Portfolio managers on the Absolute Return Income Strategy reflect on how the lyrics of a song from 20 years ago can have some interesting overlap with today’s crisis-hit economy and markets.

  Key takeaways

  • Markets have got back up again thanks to monetary and fiscal stimulus but staying up is an altogether different story.
  • For now, we expect technical factors to dominate and support markets but are cautious towards credit in challenged sectors such as real estate and airports.
  • While continuing to favour investment grade credit, we believe selected incremental opportunities may lie in dynamic management of duration (interest rate sensitivity) and currencies.


More commonly remembered by its lyrics, the 1997 song ‘Tubthumping’ by British band Chumbawamba topped charts globally, becoming an international hit. The single was one of the best-selling of that year in the UK, US, Australia, Canada, Germany, New Zealand, Sweden, Belgium, and the Netherlands. In the US it remained one of the top-100 sellers again in 1998 too. It has been written that group guitarist Boff Whalley said the song was inspired by “the resilience of ordinary people”.
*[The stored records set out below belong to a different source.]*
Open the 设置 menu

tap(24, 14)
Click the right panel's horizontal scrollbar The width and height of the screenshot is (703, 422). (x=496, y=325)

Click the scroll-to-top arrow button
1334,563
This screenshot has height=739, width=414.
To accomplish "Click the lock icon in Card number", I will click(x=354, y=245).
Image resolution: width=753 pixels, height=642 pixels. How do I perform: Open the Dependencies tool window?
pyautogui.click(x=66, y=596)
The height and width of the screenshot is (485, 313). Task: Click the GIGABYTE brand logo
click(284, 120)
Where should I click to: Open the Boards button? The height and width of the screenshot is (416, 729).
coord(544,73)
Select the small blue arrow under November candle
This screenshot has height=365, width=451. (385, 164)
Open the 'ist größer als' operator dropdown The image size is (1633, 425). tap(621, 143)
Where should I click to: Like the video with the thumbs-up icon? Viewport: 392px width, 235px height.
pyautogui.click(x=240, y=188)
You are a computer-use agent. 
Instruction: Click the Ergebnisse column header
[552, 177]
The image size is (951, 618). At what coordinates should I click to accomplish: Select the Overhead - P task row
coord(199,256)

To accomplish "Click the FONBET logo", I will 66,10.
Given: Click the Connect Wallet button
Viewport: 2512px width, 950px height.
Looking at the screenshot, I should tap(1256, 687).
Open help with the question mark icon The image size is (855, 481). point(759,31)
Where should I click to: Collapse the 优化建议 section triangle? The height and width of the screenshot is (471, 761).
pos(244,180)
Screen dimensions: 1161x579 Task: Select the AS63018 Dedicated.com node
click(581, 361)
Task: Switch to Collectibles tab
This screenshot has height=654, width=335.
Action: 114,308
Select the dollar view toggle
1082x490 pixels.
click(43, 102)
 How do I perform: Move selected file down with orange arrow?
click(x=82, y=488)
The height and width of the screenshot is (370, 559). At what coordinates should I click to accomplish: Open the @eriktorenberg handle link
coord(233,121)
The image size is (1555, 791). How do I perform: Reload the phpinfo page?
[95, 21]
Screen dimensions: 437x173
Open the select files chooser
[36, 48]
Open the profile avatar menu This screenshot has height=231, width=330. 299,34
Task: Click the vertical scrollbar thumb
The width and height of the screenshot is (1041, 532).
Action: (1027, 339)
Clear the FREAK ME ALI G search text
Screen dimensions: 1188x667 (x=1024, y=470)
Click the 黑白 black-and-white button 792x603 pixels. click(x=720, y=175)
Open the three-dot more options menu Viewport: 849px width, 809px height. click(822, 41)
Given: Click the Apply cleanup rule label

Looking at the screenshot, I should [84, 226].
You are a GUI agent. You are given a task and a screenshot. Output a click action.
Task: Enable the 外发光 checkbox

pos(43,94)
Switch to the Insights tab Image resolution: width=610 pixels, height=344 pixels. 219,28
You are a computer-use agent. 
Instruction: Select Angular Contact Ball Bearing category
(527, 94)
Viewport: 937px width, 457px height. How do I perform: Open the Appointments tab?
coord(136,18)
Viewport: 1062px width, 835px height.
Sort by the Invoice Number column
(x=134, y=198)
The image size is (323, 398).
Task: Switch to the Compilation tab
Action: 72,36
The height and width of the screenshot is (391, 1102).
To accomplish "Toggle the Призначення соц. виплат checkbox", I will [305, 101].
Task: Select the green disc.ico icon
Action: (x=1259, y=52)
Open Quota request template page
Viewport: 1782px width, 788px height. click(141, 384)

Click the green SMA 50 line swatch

‘I get knocked down, but I get up again, you’re never gonna keep me down’, were clearly lyrics that resonated strongly then, and today remain a fitting musical analogy that epitomises the way countries and communities have reacted to the impact of the pandemic. Their relevance is no less fitting a description of the behaviour of investors in the aftermath of the ensuing March sell-off.

For investors, it must be said that getting back up has been made relatively easy thanks to the widespread intervention of central banks, mostly adopting a ‘whatever it takes’ attitude to their support of economic and financial market systems (albeit with some variability in response speed and depth globally). Money has never been cheaper, with interest rates held low and likely remaining there for the foreseeable future, and notably in fixed income markets bond repurchase programmes, four months on, have returned most markets to near normal liquidity and pricing conditions.

But, getting back up, and staying up are not the same. The latter requires resilience, adaptability, an openness to continue to learn from the unforeseeable nature of shock events, and an understanding of what it was that laid you flat in the first instance. But before we draw groans for the writing of yet another look back analysis of the March crisis (and specifically the behaviour of global fixed income markets), this piece is rather more focused on the road forward, of the lessons learned and with ‘20/20 hindsight’, the careful evaluation of the things more obvious now that were perhaps not so obvious back then.

Fundamentals versus technicals

At a broad level we have said before that none of the events of the past four months have caused us to change our views about the fundamental health of the issuers in which we invest (and more specifically their ability to service and repay their debt). That is not to say that lower-rated issuers are not at risk of downgrade and default; risks there are heightened, but our general attitude to risk means we rarely if ever dabble in such areas, and in our opinion now is not the time to start.

The world remains in a precarious state. It is vital as investors that we never lose sight of fundamentals, and  apply more focus to businesses or sectors we are exposed to that have been, or are likely to be impacted more greatly by, the continuing economic challenges caused by the pandemic, for example real estate investment trusts (REITS) and airports, where we have adjusted allocations accordingly. However, “don’t fight the Fed” has been said many times before, and we have learned to accept over time the strong tailwinds provided by the widespread monetary support of central banks. At least for the near-to-medium term, markets are likely to continue being driven by, or at least highly supported by, technicals.

Diversification of return sources

While we still believe in the benefits of investment grade credit’s risk versus reward and indeed today the spread over the risk free rate for a highly rated portfolio of shorter dated bonds is almost as attractive as it has ever been, it has always been important to ‘cast the net’ as widely as possible in seeking other sources of return available to fixed income investors operating with a flexible mandate, beyond the reward generated by purely physical assets. This includes an extension of more dynamic management of duration and currency (which has always been a hallmark of our approach), for example:

  • Given depressed levels of interest rate volatility as a result of central bank policy, the use of options as a cheap hedge can help serve to protect the portfolio from unforeseen rate moves (in either direction).
  • More pointed curve positioning has recently led us to participate in opportunities in the interest rate swap market, where front end carry and rolldown trades look attractive on a risk/reward basis.
  • With developed market central banks at or near their effective lower bounds, cross-country interest rate relative value trades provide little scope for differentiation, hence currencies can be an effective tool for expressing relative performance, for example the Euro’s recent outperformance of the USD, as a result of the region’s better handling of COVID-19 and of ongoing fiscal uncertainty in the US.

Particularly within the context of a monetary policy framework which is firmly ‘on hold’ and ‘lower for longer’, constructing a portfolio of uncorrelated positions will be a powerful diversifier of return sources through time. Despite what Chumbawamba sang, we hopefully will not ‘need a whiskey drink, a vodka drink, a lager drink, a cider drink’, nor have to sing a song to remind us of the good times or the better times. But we will certainly drink to the importance of perpetual learning and of building resilience into portfolios.